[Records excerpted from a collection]
Segment Open

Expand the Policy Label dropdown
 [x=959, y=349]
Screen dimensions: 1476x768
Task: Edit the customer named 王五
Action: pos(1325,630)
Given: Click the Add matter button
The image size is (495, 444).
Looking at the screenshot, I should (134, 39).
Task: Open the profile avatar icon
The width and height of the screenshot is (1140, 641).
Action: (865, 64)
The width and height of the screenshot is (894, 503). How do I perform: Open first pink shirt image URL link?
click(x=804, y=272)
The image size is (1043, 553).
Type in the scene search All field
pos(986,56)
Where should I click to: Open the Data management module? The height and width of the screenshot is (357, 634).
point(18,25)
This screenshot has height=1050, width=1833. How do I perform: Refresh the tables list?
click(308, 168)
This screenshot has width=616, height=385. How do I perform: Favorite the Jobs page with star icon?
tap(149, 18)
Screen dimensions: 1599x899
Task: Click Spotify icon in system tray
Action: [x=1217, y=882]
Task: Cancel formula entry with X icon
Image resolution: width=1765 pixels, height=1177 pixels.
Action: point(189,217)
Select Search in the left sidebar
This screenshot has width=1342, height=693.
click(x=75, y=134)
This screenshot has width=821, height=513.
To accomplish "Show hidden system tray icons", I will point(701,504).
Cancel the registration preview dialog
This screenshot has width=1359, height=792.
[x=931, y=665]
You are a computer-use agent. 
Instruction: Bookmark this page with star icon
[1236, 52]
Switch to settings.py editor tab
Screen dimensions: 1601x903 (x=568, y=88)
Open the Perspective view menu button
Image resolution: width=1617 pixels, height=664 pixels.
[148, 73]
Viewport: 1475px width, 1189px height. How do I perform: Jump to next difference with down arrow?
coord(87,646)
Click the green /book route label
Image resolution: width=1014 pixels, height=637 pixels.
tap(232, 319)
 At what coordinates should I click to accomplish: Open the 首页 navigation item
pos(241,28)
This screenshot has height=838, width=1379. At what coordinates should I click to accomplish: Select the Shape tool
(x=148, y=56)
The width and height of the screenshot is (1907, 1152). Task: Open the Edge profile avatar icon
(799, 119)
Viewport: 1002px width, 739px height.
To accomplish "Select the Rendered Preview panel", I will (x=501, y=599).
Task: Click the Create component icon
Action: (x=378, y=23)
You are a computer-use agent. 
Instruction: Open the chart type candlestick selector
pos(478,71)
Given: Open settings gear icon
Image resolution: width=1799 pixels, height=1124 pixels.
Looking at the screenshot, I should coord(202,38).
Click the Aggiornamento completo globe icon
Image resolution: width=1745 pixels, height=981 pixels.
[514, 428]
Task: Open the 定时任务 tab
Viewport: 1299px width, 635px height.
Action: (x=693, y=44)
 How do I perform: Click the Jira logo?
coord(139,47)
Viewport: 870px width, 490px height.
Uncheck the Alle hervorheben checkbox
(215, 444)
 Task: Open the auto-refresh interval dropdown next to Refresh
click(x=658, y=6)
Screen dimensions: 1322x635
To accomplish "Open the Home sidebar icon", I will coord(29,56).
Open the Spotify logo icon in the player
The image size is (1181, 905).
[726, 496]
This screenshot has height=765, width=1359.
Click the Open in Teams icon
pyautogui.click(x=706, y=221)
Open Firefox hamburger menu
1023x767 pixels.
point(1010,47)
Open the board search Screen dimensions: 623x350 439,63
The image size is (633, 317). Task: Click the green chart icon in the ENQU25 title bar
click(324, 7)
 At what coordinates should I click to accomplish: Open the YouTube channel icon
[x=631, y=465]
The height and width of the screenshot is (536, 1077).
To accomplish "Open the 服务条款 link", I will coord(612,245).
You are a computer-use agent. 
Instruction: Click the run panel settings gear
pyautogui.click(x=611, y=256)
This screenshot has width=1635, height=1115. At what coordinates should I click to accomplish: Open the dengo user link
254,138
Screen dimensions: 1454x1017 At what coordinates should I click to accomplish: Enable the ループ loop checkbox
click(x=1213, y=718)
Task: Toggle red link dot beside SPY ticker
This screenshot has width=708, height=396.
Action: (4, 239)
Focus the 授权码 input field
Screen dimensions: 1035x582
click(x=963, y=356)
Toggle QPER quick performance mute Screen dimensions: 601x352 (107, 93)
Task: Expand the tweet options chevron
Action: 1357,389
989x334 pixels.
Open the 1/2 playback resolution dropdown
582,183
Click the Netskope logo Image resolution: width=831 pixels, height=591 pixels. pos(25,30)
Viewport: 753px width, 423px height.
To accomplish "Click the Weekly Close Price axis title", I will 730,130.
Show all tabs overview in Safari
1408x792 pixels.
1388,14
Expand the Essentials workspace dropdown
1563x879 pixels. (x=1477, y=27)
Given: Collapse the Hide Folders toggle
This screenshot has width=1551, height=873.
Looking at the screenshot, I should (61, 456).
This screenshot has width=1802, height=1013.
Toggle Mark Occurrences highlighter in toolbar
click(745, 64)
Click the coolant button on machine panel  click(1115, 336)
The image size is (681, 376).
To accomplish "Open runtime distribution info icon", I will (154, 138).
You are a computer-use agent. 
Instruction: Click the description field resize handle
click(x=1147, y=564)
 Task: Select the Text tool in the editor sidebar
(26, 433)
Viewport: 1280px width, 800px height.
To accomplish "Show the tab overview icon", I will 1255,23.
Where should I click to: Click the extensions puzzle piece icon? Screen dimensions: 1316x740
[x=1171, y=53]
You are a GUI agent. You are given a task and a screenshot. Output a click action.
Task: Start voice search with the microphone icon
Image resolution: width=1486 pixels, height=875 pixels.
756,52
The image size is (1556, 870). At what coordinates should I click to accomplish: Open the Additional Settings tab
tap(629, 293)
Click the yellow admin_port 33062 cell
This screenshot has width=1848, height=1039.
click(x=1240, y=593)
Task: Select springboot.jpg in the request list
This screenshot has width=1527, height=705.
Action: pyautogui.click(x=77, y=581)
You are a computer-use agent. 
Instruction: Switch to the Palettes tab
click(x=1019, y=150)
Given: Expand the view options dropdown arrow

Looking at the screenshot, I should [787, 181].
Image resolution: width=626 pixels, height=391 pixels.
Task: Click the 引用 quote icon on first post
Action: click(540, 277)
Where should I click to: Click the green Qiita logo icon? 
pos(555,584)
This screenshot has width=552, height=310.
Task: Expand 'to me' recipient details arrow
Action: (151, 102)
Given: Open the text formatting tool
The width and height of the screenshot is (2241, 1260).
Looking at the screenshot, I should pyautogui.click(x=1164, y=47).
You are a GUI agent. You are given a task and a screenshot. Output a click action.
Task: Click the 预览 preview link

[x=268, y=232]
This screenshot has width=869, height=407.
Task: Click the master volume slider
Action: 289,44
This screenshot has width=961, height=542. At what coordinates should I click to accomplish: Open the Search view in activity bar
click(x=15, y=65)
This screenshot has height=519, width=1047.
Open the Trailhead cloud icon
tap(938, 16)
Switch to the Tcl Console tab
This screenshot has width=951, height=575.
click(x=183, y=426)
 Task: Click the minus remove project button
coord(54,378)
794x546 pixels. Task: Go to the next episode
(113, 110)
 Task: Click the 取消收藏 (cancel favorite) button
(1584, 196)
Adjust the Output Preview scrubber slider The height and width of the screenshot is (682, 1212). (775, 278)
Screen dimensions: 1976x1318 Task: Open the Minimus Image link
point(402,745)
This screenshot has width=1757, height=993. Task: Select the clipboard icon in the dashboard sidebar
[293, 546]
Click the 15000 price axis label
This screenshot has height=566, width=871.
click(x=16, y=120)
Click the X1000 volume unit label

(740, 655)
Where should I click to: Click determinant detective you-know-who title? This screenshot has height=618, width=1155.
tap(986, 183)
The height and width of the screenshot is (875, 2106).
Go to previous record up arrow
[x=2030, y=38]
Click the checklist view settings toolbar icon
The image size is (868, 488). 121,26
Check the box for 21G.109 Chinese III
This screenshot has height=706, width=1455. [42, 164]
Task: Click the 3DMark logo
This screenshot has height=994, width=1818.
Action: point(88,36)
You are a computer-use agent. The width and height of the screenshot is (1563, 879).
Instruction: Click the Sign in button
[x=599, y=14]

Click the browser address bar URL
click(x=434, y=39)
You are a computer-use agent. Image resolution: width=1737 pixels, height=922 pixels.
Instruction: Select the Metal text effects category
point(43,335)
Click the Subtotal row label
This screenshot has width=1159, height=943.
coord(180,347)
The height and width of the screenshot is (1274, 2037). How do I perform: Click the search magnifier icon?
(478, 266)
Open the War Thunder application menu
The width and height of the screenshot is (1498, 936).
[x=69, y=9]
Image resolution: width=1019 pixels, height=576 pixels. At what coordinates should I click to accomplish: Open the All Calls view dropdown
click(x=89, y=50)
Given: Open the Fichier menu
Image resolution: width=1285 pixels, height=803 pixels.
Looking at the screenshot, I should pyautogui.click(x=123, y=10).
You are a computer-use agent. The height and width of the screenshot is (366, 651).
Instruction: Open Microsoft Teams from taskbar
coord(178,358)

Segment Closed

[ACTIVITY] When the line with "Task: Click the 预览 preview link" is reached in the data above, begin copying, and stop after the line with "You are a computer-use agent. Image"; copy each line exactly, both ends included.

[SOLUTION TO THE PROBLEM]
Task: Click the 预览 preview link

[x=268, y=232]
This screenshot has width=869, height=407.
Task: Click the master volume slider
Action: 289,44
This screenshot has width=961, height=542. At what coordinates should I click to accomplish: Open the Search view in activity bar
click(x=15, y=65)
This screenshot has height=519, width=1047.
Open the Trailhead cloud icon
tap(938, 16)
Switch to the Tcl Console tab
This screenshot has width=951, height=575.
click(x=183, y=426)
 Task: Click the minus remove project button
coord(54,378)
794x546 pixels. Task: Go to the next episode
(113, 110)
 Task: Click the 取消收藏 (cancel favorite) button
(1584, 196)
Adjust the Output Preview scrubber slider The height and width of the screenshot is (682, 1212). (775, 278)
Screen dimensions: 1976x1318 Task: Open the Minimus Image link
point(402,745)
This screenshot has width=1757, height=993. Task: Select the clipboard icon in the dashboard sidebar
[293, 546]
Click the 15000 price axis label
This screenshot has height=566, width=871.
click(x=16, y=120)
Click the X1000 volume unit label

(740, 655)
Where should I click to: Click determinant detective you-know-who title? This screenshot has height=618, width=1155.
tap(986, 183)
The height and width of the screenshot is (875, 2106).
Go to previous record up arrow
[x=2030, y=38]
Click the checklist view settings toolbar icon
The image size is (868, 488). 121,26
Check the box for 21G.109 Chinese III
This screenshot has height=706, width=1455. [42, 164]
Task: Click the 3DMark logo
This screenshot has height=994, width=1818.
Action: point(88,36)
You are a computer-use agent. The width and height of the screenshot is (1563, 879).
Instruction: Click the Sign in button
[x=599, y=14]

Click the browser address bar URL
click(x=434, y=39)
You are a computer-use agent. Image resolution: width=1737 pixels, height=922 pixels.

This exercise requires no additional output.